**SÉRIE D'EXERCICES**:
1. Mettez à jour le passage de l'extrait sur les lettres scandinaves allant de « Quelques années après, il » jusqu'à « de poète scandinave. » inclus, en remplaçant « Lund » par « Uppsala ».
2. Indiquez, s'il vous plaît, qui donna le drame national à la littérature danoise selon l'extrait sur les lettres scandinaves.

**EXTRAIT DU TEXTE**:
★ ★ ★ ★ ★

Quelques années après, il eut, comme Pétrarque, son jour au Capitole. Les étudians suédois chantèrent ses louanges, et dans la cathédrale de Lund, Tegner lui posa sur le front la couronne de poète scandinave.

La littérature danoise fut long-temps stérile et ignorée. Elle se forma après les autres, et se sentant faible et peu propre à prendre essor d’elle-même, elle chercha un soutien autour d’elle et s’appuya tantôt sur l’Allemagne, tantôt sur la France ; mais au xviiie siècle elle grandit tout à coup. C’est alors qu’on voit apparaître Holberg, cet homme de génie, Holberg, le seul poète comique que l’on puisse nommer immédiatement après Molière ; puis Ewald, qui se distingue également dans le drame et dans la poésie lyrique, puis Wessel, qui a su faire d’une parodie un chef d’œuvre, et Baggesen, écrivain classique, poète élégant, mais plus élégant que tendre, et plus spirituel que profond. Il manquait encore à cette littérature le drame national ; Œhlenschlœger le lui donna. Dès ses premières productions, il prit place à côté de Holberg, et laissa derrière lui les autres poètes.

★ ★ ★ ★ ★

Entrées de données enregistrées:

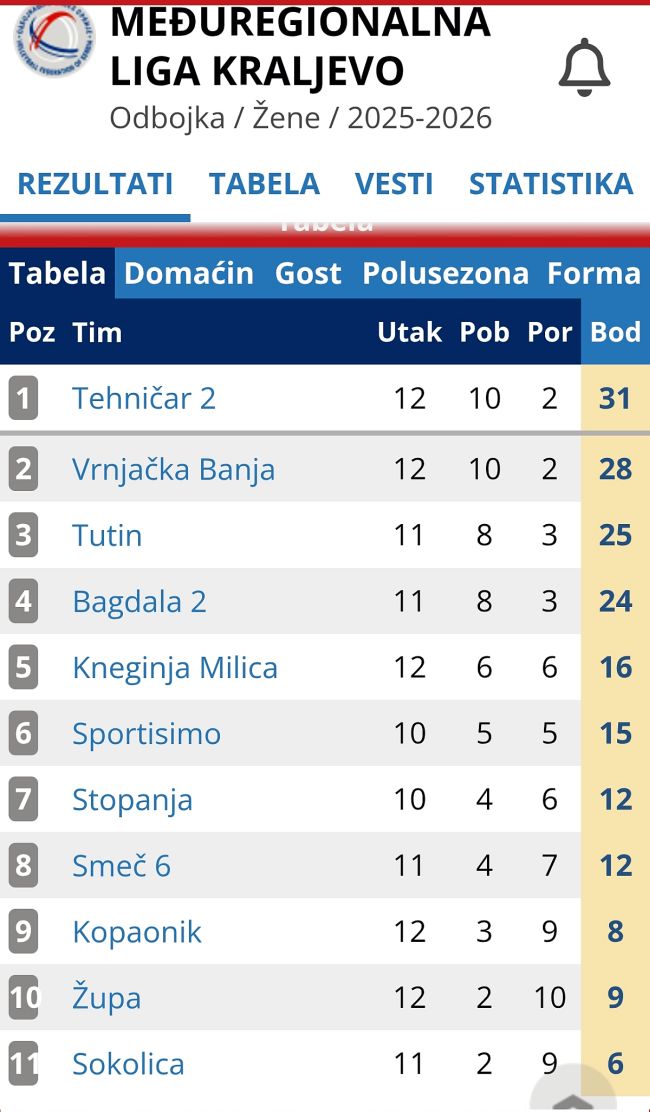Open the REZULTATI tab
This screenshot has width=650, height=1112.
(93, 184)
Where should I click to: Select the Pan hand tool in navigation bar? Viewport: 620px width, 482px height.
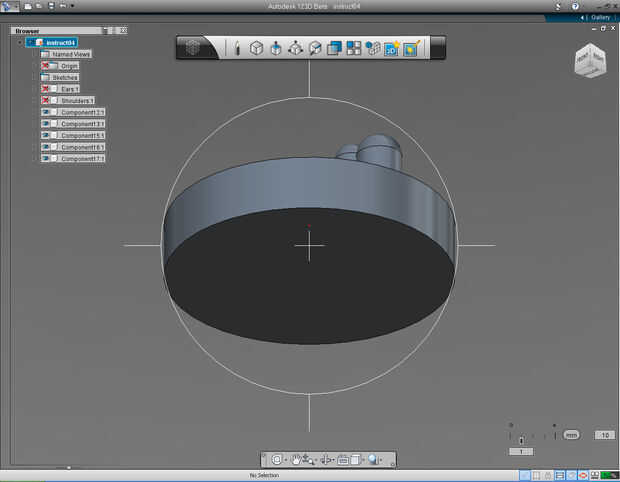(296, 459)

★ ★ ★ ★ ★

**EXERCICE CORRIGÉ**:
1.
Quelques années après, il eut, comme Pétrarque, son jour au Capitole. Les étudians suédois chantèrent ses louanges, et dans la cathédrale de Uppsala, Tegner lui posa sur le front la couronne de poète scandinave.

2. Œhlenschlœger.